Further, it is commonly performed to transmit/receive ultrasonic waves while moving an ultrasonic probe in a short axis direction orthogonal to a direction in which transducers are arranged (a long axis direction), measure respective two-dimensional tomographic images at different cross-sectional positions to generate volume data of the tomographic images, perform volume rendering using the volume data to construct a three-dimensional tomographic image (e.g., a two-dimensional projection image), and display the three-dimensional tomographic image (e.g., Patent Literature 2). In this case, a position sensor which measures the position and tilt of the ultrasonic probe is provided, position information and tilt information are acquired at the same time as transmission/reception of ultrasonic waves, and a plurality of two-dimensional tomographic images are registered in association with three-dimensional coordinates of volume data. With a three-dimensional tomographic image constructed in the above-described manner, information on the extent of a part of interest can be observed from a different angle.

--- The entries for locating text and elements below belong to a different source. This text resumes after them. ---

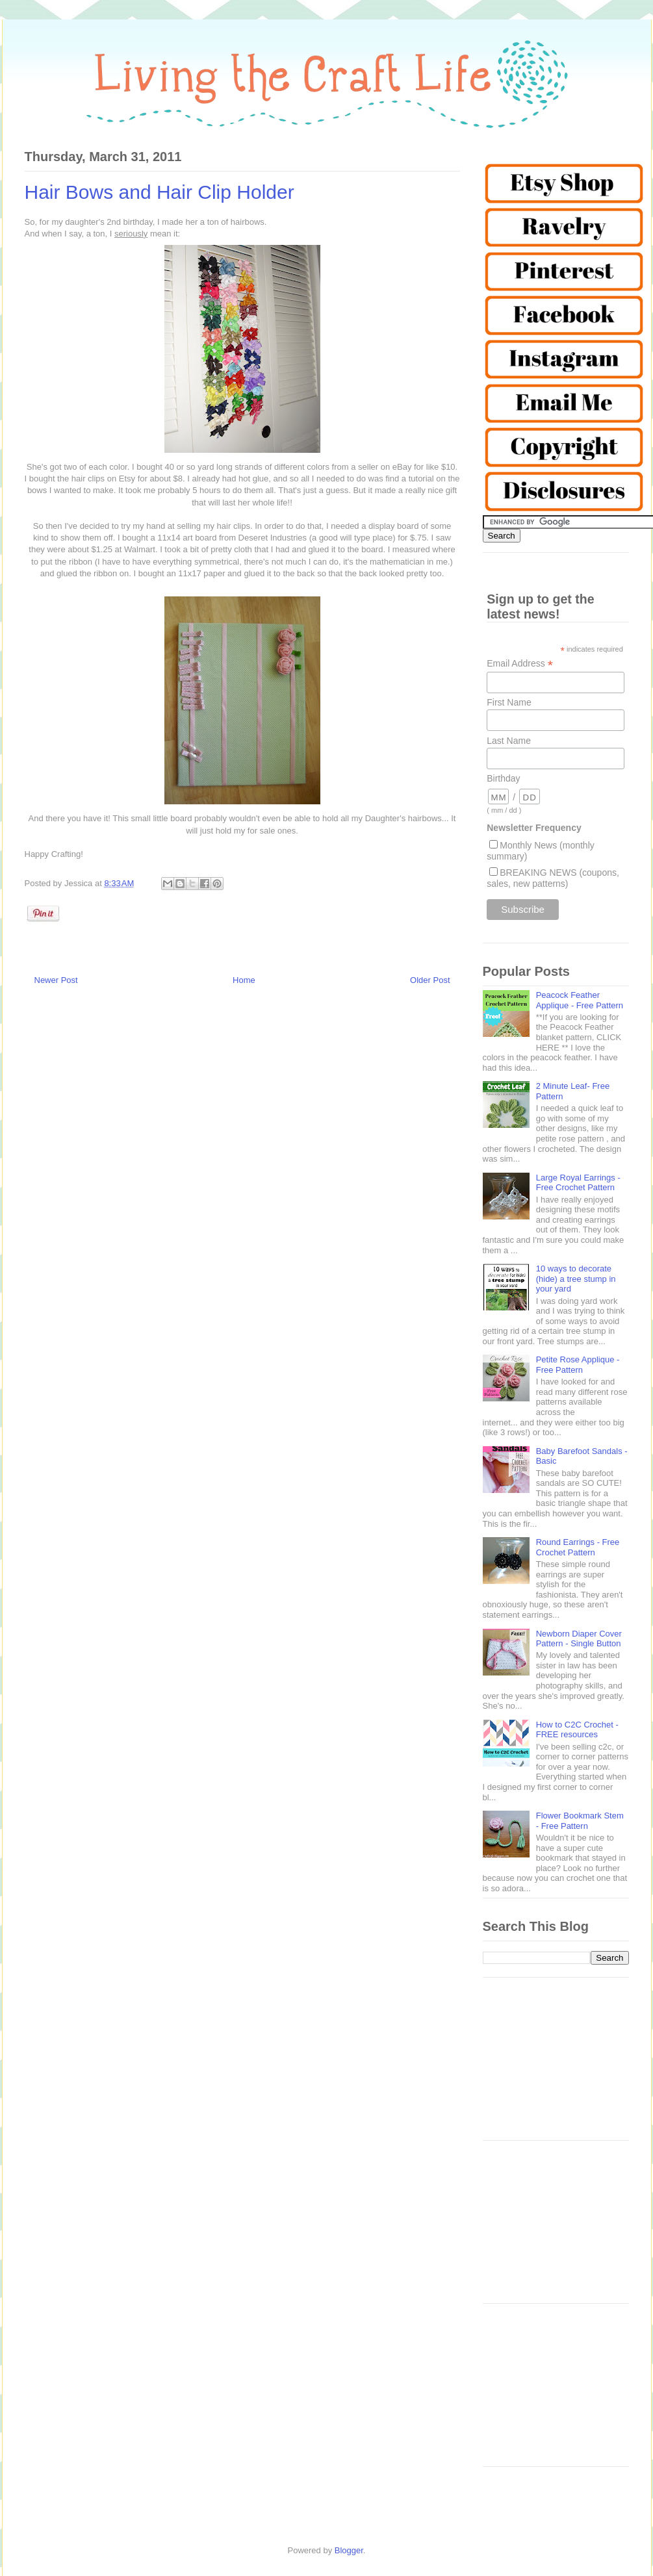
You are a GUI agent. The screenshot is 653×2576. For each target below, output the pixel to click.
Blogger (349, 2550)
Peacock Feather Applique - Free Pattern (579, 1000)
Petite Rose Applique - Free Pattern (578, 1365)
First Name (509, 702)
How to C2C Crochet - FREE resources (577, 1730)
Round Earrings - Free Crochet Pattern (578, 1547)
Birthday (503, 778)
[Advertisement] (556, 2065)
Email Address (520, 663)
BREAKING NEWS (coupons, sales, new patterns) (553, 878)
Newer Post (56, 980)
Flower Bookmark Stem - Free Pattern (580, 1821)
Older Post (430, 980)
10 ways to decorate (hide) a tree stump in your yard (576, 1279)
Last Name (509, 740)
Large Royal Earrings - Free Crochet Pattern (578, 1183)
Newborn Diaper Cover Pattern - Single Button (579, 1639)
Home (244, 980)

Similarly, the process of constructing and displaying a three-dimensional elasticity image has been proposed in order to intuitively recognize the shape and volume of a hard part or a soft part present in a living tissue (e.g., Patent Literature 3). According to the process, elasticity image volume data composed of a plurality of two-dimensional elasticity images measured by general elasticity image measurement is generated, and a three-dimensional image (e.g., a two-dimensional projection image) is constructed on the basis of the elasticity image volume data. A further improvement in visibility by displaying a three-dimensional elasticity image to be superimposed on, e.g., a three-dimensional tomographic image has also been proposed.